* TASK GOAL
Start at the line below containing "luty 2018 (42, 2301)" and stop at the line containing "sierpień 2025 (49, 1447)". Repeat every line of that stretch exactly, and nothing outside it.
-------- SOURCE RECORDS
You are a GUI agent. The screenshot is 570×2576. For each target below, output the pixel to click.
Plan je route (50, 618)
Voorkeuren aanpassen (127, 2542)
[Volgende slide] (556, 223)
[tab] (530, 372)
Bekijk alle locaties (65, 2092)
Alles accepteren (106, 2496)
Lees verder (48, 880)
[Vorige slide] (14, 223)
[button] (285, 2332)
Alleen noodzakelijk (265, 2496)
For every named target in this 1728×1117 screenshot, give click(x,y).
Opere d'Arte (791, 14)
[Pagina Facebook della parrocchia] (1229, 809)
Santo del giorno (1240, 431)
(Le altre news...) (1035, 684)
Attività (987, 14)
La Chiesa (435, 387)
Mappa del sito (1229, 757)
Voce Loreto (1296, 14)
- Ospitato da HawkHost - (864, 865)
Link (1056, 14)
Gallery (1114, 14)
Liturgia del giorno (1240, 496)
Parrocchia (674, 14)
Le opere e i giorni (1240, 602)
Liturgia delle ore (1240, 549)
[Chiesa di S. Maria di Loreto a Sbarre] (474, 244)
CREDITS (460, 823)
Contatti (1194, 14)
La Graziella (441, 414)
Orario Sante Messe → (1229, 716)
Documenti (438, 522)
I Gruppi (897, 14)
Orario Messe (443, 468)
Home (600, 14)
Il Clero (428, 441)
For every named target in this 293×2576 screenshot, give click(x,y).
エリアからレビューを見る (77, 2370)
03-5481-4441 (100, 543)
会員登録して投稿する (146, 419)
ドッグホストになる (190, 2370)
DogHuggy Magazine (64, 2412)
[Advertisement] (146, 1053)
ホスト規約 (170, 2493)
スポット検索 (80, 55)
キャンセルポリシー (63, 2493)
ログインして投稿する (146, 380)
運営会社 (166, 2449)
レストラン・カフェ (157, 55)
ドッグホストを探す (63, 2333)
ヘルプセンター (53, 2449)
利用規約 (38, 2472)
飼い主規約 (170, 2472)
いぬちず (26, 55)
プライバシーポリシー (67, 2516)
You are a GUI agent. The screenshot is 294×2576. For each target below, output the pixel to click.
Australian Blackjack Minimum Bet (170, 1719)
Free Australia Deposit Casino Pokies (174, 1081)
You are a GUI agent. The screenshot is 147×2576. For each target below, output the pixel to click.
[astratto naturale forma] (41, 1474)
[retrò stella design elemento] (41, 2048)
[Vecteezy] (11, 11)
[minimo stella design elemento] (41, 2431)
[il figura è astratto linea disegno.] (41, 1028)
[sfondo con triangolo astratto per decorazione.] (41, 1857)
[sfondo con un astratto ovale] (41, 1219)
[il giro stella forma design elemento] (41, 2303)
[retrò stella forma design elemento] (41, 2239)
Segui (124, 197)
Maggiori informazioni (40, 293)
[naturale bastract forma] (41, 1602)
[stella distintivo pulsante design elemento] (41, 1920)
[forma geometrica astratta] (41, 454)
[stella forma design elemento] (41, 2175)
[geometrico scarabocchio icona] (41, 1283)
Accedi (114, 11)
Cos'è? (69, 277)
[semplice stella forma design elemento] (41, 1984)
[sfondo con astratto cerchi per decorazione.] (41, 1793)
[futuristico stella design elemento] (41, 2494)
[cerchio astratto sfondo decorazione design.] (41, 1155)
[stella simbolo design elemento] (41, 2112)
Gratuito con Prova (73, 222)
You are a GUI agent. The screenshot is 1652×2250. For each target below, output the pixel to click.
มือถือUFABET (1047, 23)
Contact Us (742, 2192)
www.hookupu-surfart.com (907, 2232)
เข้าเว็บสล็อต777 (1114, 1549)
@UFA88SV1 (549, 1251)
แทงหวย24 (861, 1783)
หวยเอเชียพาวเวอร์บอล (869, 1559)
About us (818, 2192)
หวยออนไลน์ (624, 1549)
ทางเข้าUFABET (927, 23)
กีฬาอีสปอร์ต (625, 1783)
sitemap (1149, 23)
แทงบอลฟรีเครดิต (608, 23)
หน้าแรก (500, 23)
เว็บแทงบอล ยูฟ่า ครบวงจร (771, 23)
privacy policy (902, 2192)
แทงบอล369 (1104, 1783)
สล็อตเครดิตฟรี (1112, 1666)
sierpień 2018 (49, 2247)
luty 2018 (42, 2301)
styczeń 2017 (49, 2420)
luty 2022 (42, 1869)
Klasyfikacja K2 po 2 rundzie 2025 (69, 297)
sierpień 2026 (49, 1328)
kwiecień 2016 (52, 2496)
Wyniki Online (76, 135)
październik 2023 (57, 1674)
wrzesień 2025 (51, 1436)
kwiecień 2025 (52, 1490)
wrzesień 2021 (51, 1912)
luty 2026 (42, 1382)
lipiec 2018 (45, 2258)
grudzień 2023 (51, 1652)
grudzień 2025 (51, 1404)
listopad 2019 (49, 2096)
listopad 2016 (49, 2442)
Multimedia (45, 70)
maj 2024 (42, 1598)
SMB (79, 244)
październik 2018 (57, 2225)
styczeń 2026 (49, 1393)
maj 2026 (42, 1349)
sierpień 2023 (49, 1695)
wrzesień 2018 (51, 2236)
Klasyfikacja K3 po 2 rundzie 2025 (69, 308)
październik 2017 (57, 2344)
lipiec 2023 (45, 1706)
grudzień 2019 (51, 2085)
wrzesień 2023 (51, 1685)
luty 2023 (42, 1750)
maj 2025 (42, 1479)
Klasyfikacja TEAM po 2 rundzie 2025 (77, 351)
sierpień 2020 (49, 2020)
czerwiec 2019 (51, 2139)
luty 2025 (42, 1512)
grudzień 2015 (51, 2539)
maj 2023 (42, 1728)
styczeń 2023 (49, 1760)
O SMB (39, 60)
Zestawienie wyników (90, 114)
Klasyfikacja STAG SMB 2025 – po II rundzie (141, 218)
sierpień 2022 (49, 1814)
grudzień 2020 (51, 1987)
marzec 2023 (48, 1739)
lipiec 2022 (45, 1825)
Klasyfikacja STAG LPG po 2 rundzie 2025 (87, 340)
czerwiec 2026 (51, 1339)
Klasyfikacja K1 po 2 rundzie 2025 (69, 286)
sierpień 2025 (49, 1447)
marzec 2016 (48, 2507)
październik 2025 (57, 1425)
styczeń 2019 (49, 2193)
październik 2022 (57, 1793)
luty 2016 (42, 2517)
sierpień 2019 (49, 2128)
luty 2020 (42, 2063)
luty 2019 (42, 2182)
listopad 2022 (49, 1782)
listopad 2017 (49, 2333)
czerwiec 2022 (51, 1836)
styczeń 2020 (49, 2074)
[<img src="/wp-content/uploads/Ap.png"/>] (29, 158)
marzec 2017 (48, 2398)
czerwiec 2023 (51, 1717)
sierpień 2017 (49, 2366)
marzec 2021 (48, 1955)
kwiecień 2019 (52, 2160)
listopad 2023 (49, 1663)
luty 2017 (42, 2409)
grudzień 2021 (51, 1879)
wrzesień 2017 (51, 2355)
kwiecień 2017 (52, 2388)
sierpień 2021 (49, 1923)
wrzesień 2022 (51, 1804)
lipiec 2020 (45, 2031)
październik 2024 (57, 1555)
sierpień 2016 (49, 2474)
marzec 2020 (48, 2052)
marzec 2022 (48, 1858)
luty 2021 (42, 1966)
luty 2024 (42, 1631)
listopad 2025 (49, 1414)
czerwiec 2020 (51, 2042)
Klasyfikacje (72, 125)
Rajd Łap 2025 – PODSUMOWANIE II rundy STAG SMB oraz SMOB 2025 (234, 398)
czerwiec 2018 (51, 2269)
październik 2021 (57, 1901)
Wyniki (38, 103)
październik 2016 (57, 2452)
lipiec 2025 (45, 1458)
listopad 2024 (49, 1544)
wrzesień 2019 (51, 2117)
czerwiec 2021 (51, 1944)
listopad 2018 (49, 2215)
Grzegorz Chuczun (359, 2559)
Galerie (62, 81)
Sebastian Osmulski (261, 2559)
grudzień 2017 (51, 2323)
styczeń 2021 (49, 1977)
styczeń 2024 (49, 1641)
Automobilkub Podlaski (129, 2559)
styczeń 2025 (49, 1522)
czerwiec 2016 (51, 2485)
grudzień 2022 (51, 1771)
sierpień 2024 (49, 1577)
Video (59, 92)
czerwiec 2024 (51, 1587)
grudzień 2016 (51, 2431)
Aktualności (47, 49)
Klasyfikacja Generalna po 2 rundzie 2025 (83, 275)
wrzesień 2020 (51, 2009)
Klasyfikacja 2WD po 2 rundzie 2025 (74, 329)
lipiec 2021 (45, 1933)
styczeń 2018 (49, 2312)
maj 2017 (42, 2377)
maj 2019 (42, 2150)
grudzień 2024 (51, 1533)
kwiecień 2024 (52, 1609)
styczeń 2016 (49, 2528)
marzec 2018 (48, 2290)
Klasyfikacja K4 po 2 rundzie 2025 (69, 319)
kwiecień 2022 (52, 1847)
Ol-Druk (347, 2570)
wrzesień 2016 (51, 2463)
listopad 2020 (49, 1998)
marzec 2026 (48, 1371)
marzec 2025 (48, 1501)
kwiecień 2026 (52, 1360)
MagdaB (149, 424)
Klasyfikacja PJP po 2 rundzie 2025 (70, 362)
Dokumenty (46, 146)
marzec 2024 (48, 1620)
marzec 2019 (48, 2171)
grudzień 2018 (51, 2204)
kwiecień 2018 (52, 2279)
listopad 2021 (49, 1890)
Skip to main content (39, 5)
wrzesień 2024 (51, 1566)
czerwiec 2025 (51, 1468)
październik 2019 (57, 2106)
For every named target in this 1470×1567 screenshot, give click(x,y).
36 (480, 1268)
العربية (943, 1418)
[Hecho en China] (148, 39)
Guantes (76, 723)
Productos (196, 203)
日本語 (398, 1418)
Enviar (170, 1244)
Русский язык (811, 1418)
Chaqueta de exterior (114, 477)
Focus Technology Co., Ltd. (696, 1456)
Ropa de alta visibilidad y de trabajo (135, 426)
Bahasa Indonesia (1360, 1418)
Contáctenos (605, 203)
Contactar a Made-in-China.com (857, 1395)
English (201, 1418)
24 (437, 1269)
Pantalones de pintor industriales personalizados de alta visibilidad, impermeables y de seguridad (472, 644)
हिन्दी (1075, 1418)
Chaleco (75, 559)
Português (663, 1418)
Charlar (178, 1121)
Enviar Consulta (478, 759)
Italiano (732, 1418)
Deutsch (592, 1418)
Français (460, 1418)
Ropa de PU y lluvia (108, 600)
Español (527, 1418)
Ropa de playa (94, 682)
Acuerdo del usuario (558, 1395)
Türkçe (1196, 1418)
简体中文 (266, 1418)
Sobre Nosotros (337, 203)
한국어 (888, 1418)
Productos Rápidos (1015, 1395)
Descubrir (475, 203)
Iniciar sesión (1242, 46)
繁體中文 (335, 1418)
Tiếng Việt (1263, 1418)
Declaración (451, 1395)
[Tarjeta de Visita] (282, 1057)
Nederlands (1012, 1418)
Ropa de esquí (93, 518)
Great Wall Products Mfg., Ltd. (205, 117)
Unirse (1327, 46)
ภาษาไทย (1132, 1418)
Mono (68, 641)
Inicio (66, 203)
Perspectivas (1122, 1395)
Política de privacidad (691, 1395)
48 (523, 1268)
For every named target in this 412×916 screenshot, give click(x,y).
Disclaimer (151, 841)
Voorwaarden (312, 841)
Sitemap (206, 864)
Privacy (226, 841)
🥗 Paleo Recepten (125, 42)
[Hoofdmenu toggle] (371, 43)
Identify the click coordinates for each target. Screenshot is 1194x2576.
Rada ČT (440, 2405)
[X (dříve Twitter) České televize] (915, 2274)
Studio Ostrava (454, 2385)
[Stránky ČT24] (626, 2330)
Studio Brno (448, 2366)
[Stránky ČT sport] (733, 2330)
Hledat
----------------
* EXERCISE RESULT
luty 2018 (42, 2301)
styczeń 2017 (49, 2420)
luty 2022 (42, 1869)
Klasyfikacja K2 po 2 rundzie 2025 (69, 297)
sierpień 2026 (49, 1328)
kwiecień 2016 (52, 2496)
Wyniki Online (76, 135)
październik 2023 (57, 1674)
wrzesień 2025 (51, 1436)
kwiecień 2025 (52, 1490)
wrzesień 2021 (51, 1912)
luty 2026 (42, 1382)
lipiec 2018 (45, 2258)
grudzień 2023 (51, 1652)
grudzień 2025 (51, 1404)
listopad 2019 (49, 2096)
listopad 2016 (49, 2442)
Multimedia (45, 70)
maj 2024 (42, 1598)
SMB (79, 244)
październik 2018 (57, 2225)
styczeń 2026 (49, 1393)
maj 2026 (42, 1349)
sierpień 2023 (49, 1695)
wrzesień 2018 (51, 2236)
Klasyfikacja K3 po 2 rundzie 2025 (69, 308)
październik 2017 (57, 2344)
lipiec 2023 (45, 1706)
grudzień 2019 (51, 2085)
wrzesień 2023 (51, 1685)
luty 2023 (42, 1750)
maj 2025 (42, 1479)
Klasyfikacja TEAM po 2 rundzie 2025 (77, 351)
sierpień 2020 (49, 2020)
czerwiec 2019 (51, 2139)
luty 2025 (42, 1512)
grudzień 2015 (51, 2539)
maj 2023 (42, 1728)
styczeń 2023 (49, 1760)
O SMB (39, 60)
Zestawienie wyników (90, 114)
Klasyfikacja STAG SMB 2025 – po II rundzie (141, 218)
sierpień 2022 (49, 1814)
grudzień 2020 (51, 1987)
marzec 2023 (48, 1739)
lipiec 2022 (45, 1825)
Klasyfikacja STAG LPG po 2 rundzie 2025 (87, 340)
czerwiec 2026 (51, 1339)
Klasyfikacja K1 po 2 rundzie 2025 (69, 286)
sierpień 2025 (49, 1447)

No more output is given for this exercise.